# What to do
Pull every line with "screenshot" from the data.

# Provided data
____
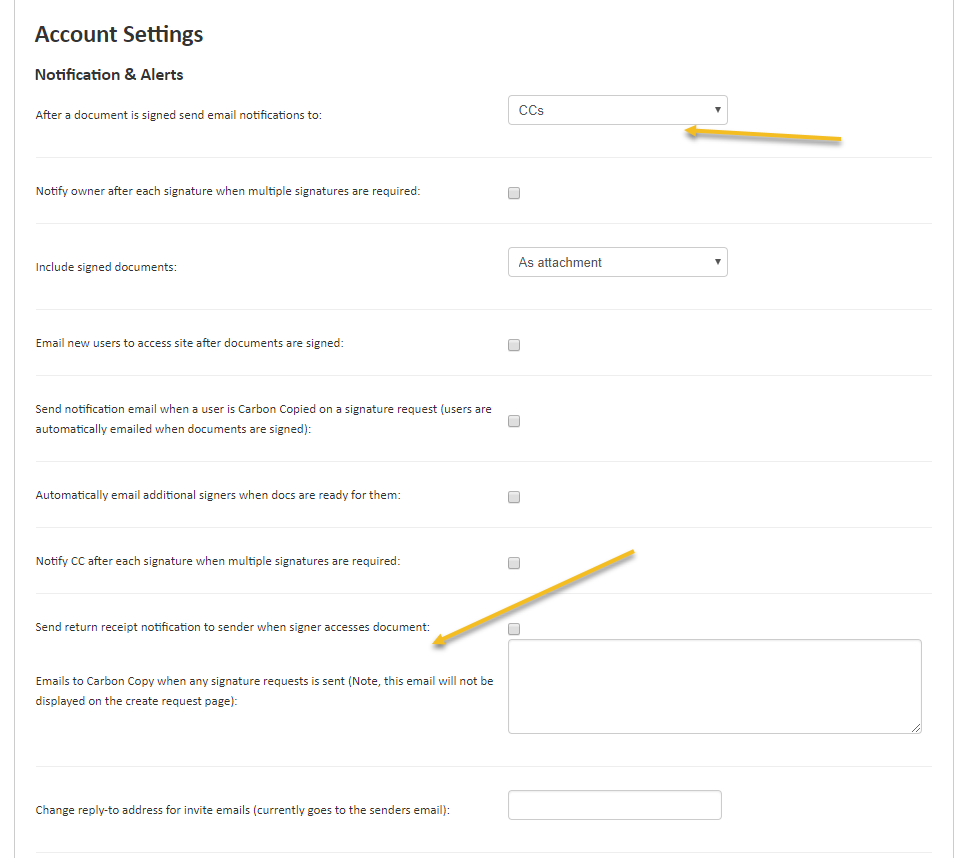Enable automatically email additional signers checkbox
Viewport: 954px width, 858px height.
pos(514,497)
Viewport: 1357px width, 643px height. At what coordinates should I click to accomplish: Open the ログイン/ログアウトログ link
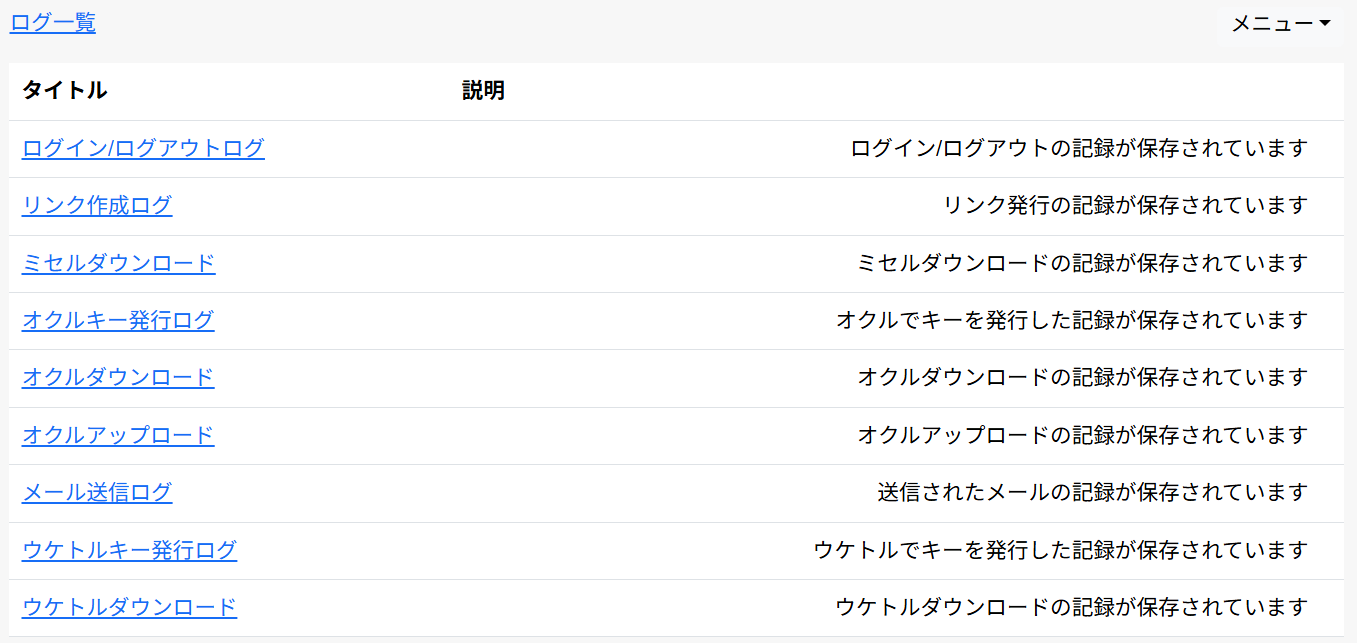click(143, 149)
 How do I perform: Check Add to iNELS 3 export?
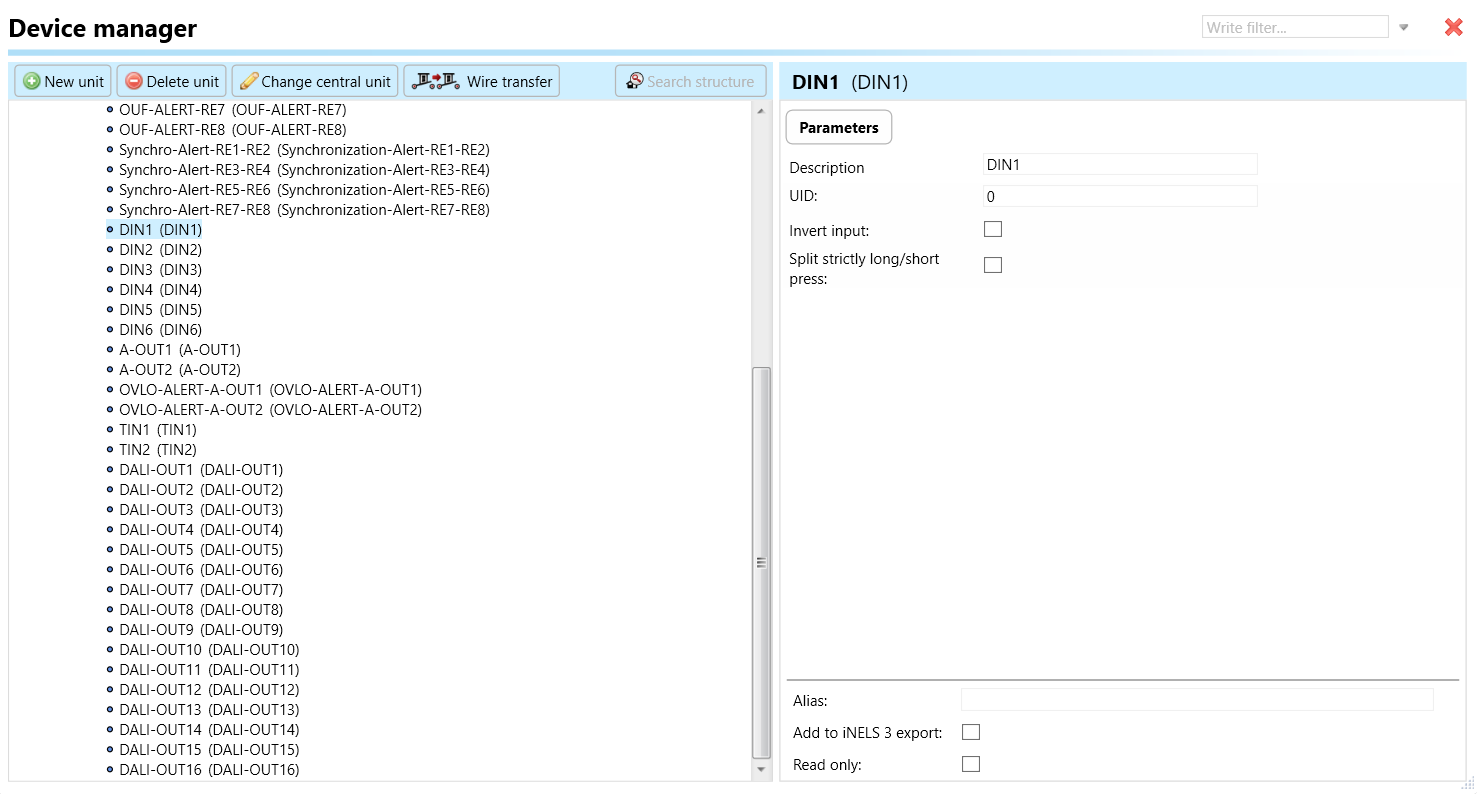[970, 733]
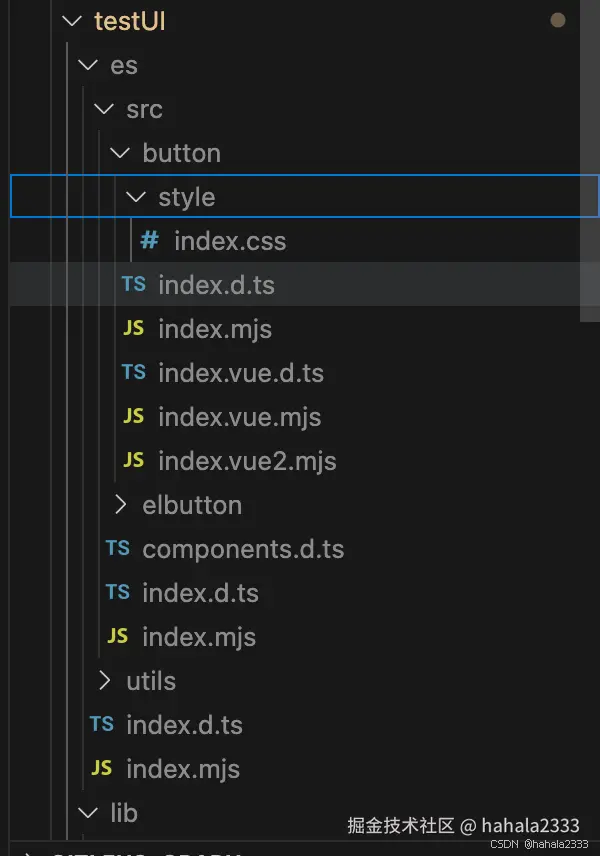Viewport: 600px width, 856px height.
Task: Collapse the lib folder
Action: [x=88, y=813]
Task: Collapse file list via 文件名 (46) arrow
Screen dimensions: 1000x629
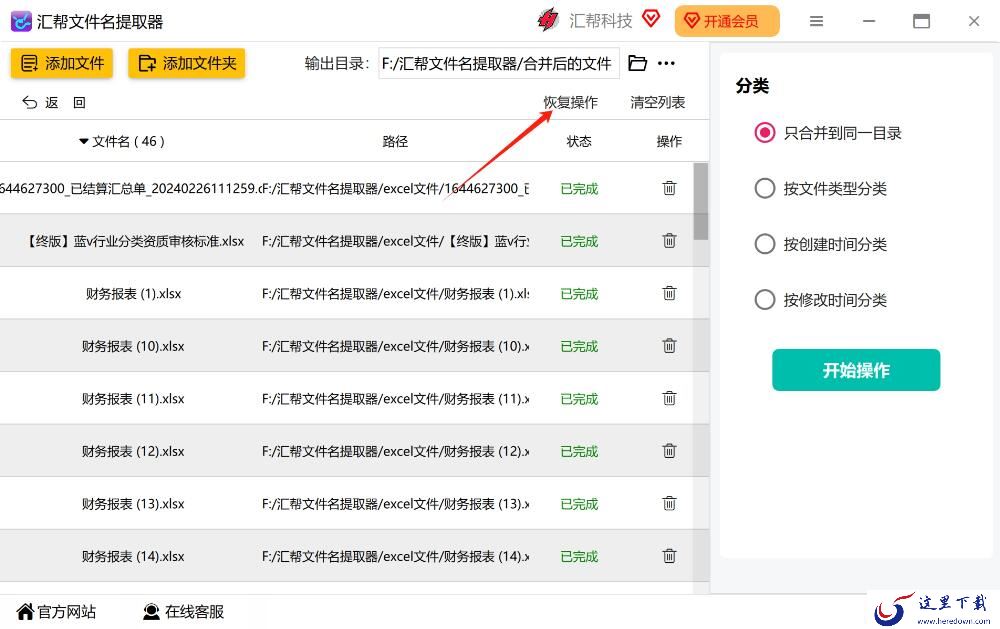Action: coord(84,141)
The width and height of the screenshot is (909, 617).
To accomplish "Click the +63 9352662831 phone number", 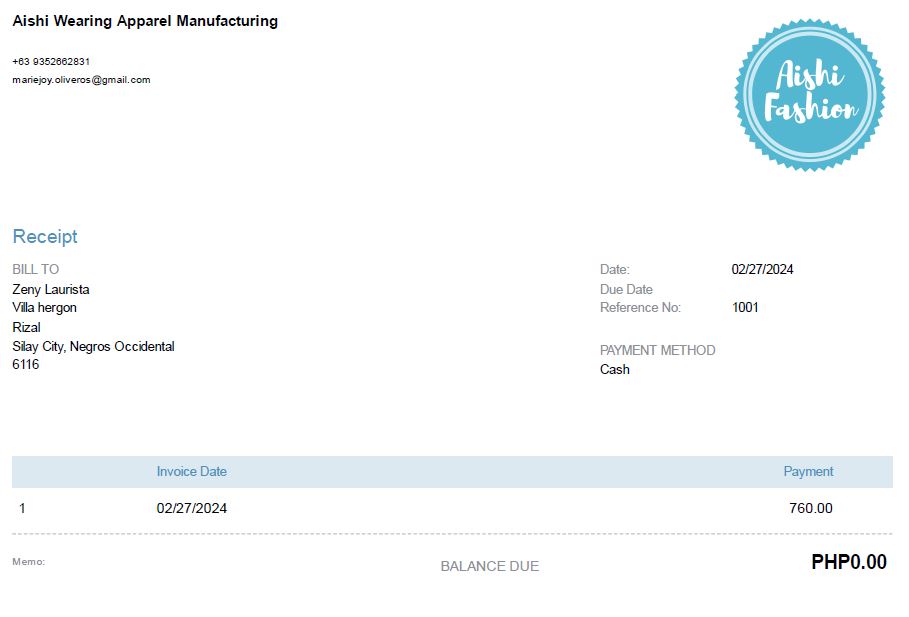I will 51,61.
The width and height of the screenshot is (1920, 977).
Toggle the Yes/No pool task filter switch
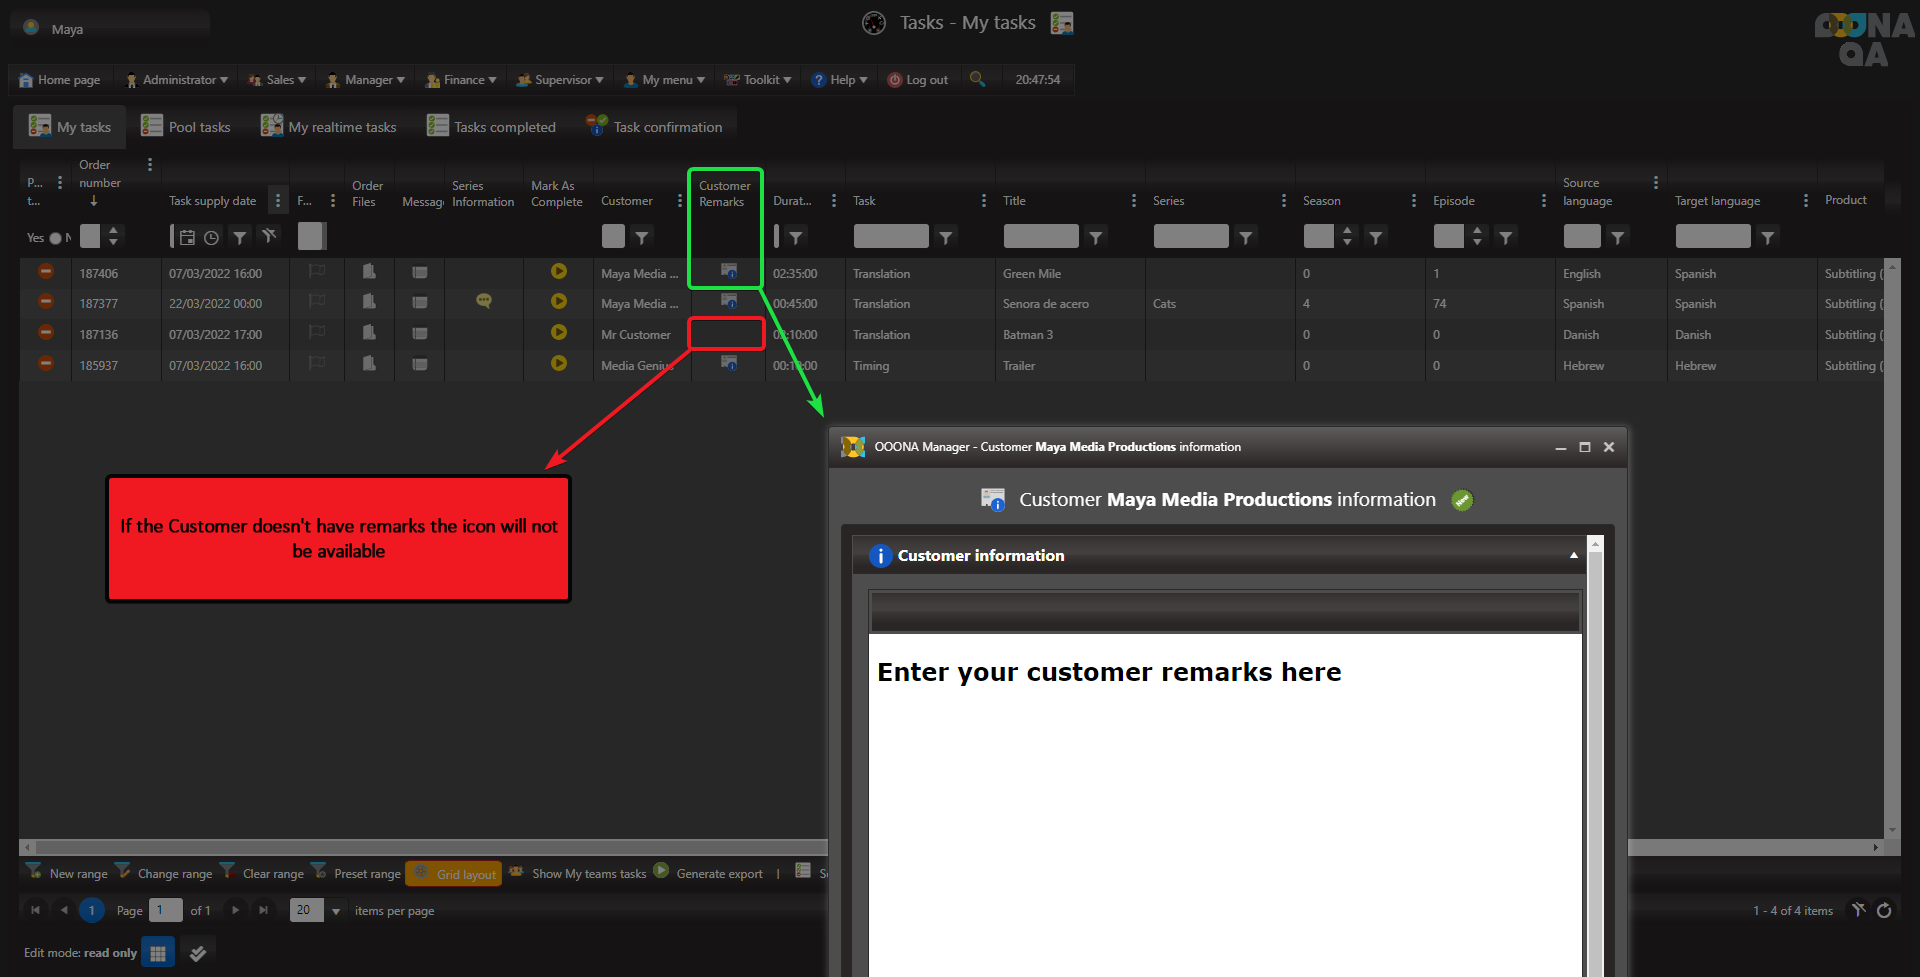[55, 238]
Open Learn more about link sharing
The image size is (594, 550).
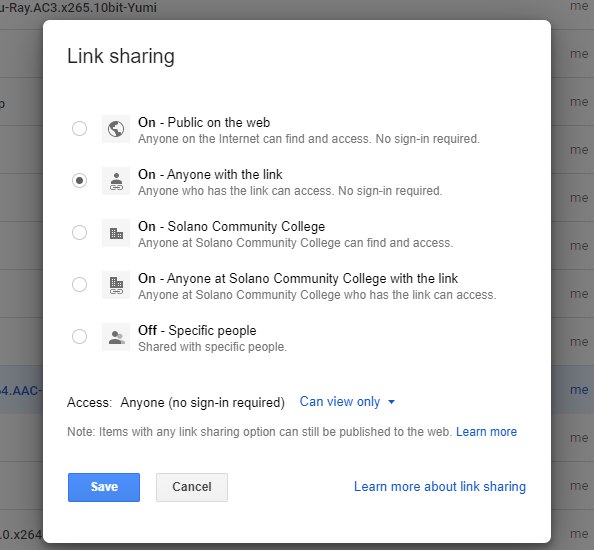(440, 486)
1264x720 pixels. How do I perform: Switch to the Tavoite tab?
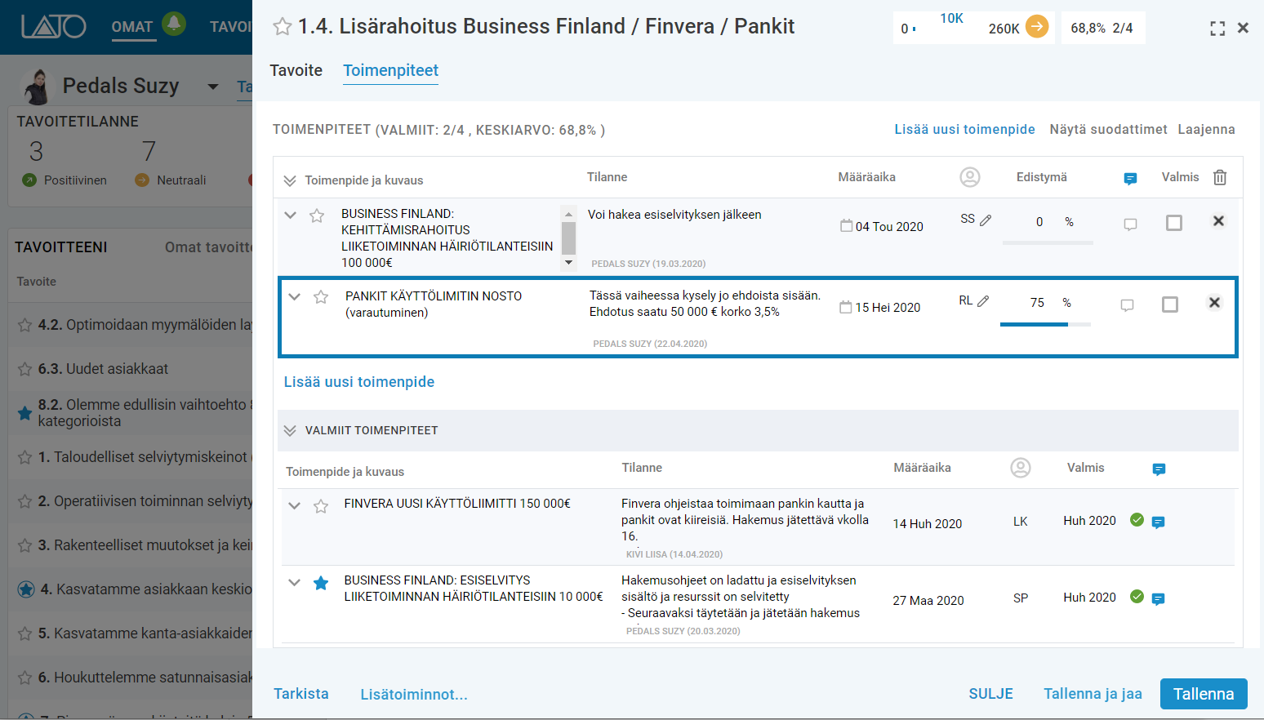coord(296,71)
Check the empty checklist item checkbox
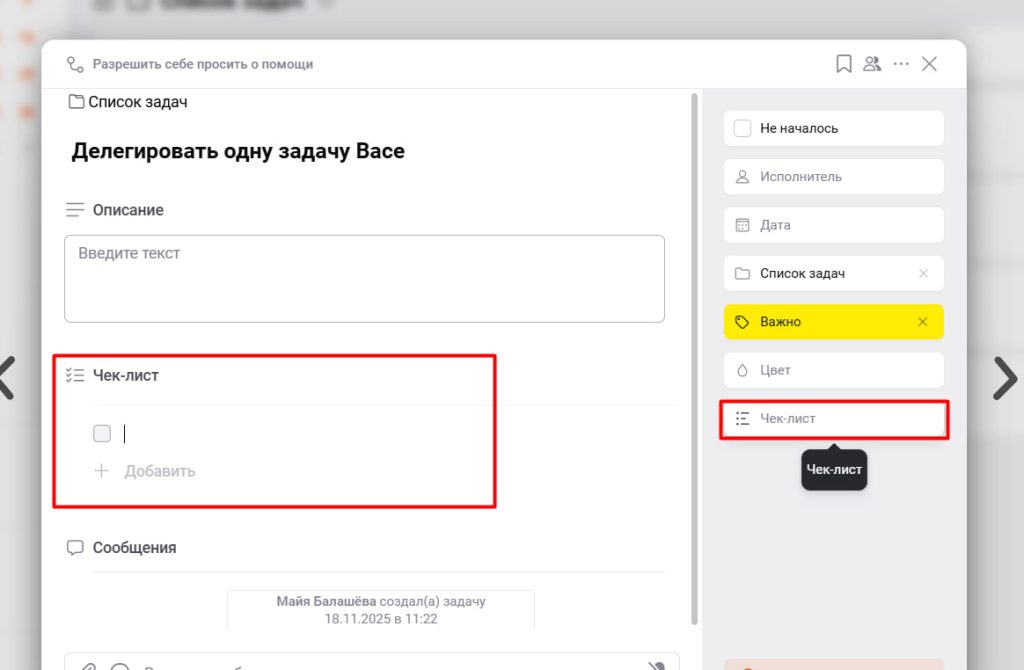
____
# Response to this exercise
The width and height of the screenshot is (909, 617).
The width and height of the screenshot is (1920, 977).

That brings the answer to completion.